[Stored dataset items]
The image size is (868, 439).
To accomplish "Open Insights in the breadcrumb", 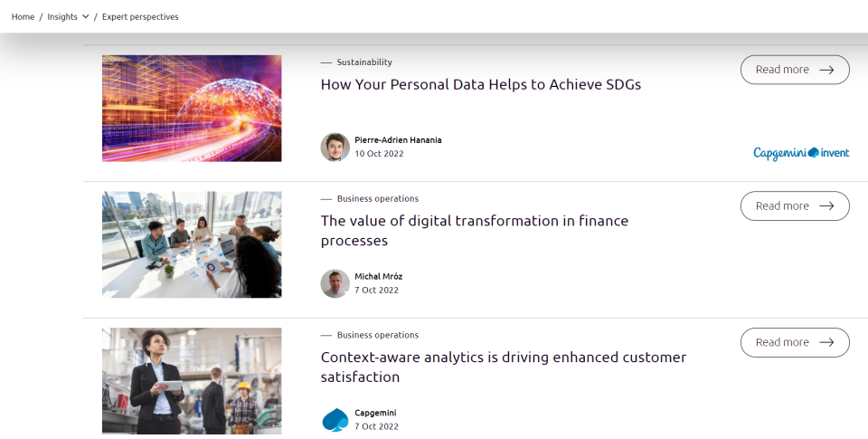I will [x=62, y=16].
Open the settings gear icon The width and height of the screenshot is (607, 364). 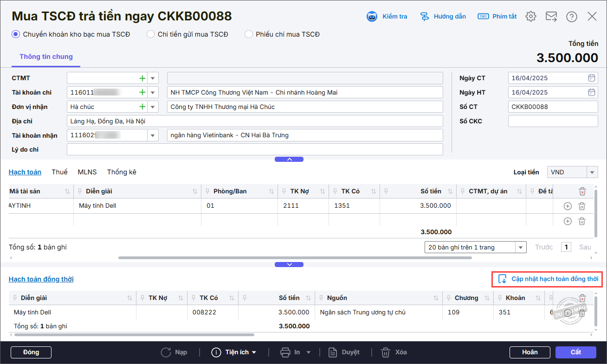(x=530, y=17)
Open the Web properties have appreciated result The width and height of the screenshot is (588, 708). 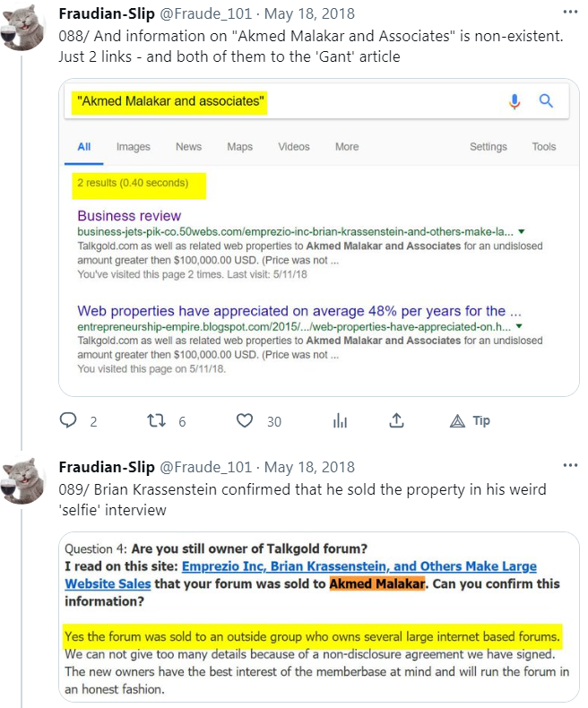click(299, 311)
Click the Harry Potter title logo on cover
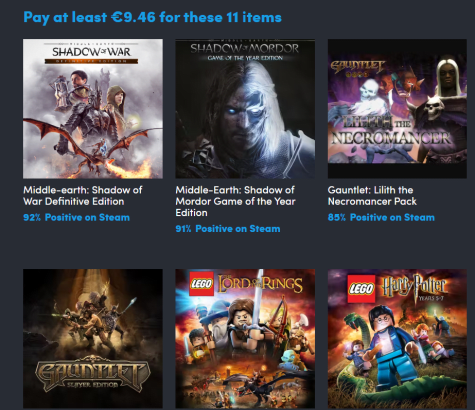The height and width of the screenshot is (410, 475). tap(413, 287)
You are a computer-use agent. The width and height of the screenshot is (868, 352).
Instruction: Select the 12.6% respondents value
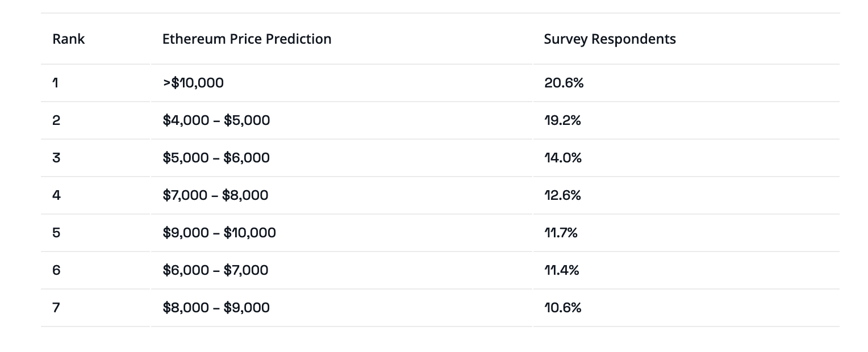tap(562, 195)
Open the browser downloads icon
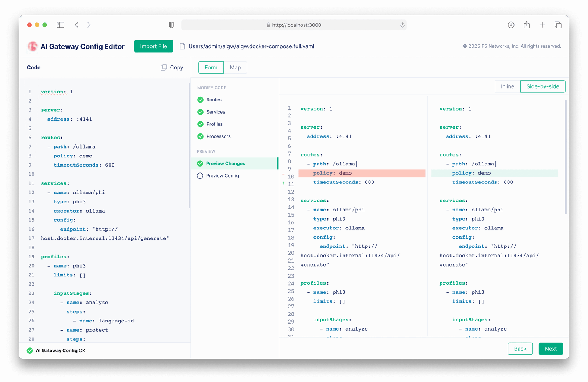The height and width of the screenshot is (382, 588). tap(511, 25)
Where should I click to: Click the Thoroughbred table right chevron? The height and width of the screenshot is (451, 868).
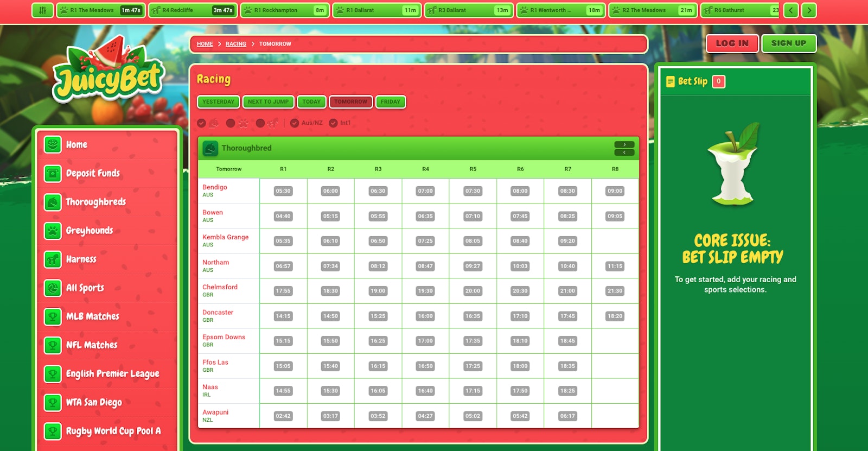click(624, 144)
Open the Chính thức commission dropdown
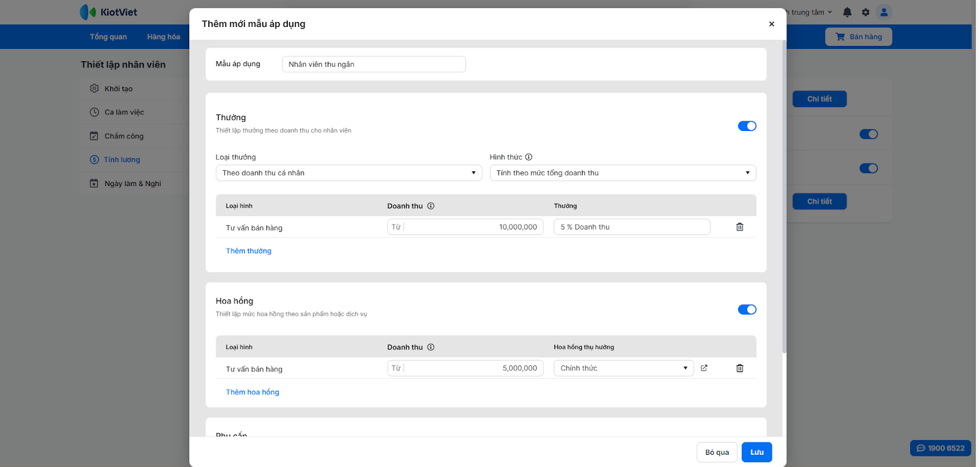 (623, 368)
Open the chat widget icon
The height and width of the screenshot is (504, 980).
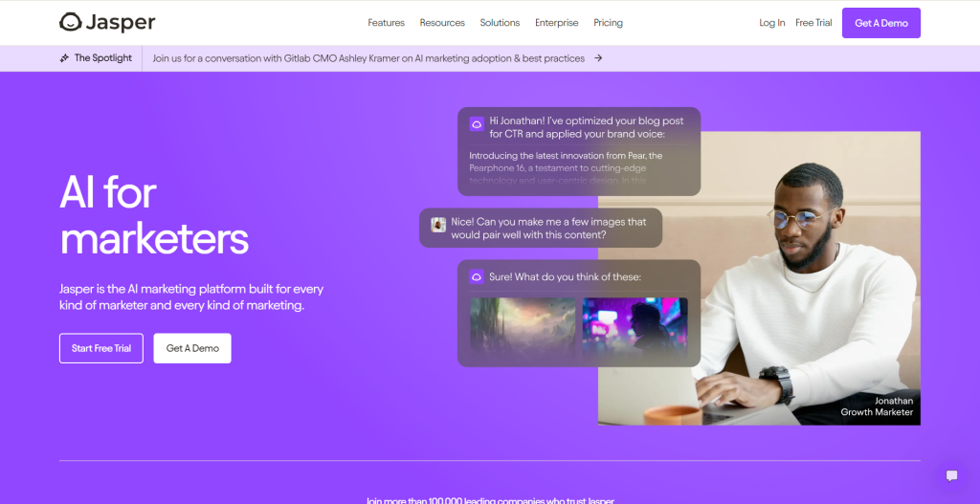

**WHAT TO WORK ON**. Exclude the pictures, and output exactly the lines from the one with "You are a computer-use" through the last line of the records, both included.

**EXERCISE SOLUTION**.
You are a computer-use agent. The width and height of the screenshot is (868, 352).
Instruction: Select the 12.6% respondents value
tap(562, 195)
Open the browser downloads icon
The height and width of the screenshot is (382, 588). tap(511, 25)
Where should I click to: Click the Thoroughbred table right chevron? The height and width of the screenshot is (451, 868).
click(624, 144)
Open the Chính thức commission dropdown
 (623, 368)
Open the chat widget icon
The height and width of the screenshot is (504, 980).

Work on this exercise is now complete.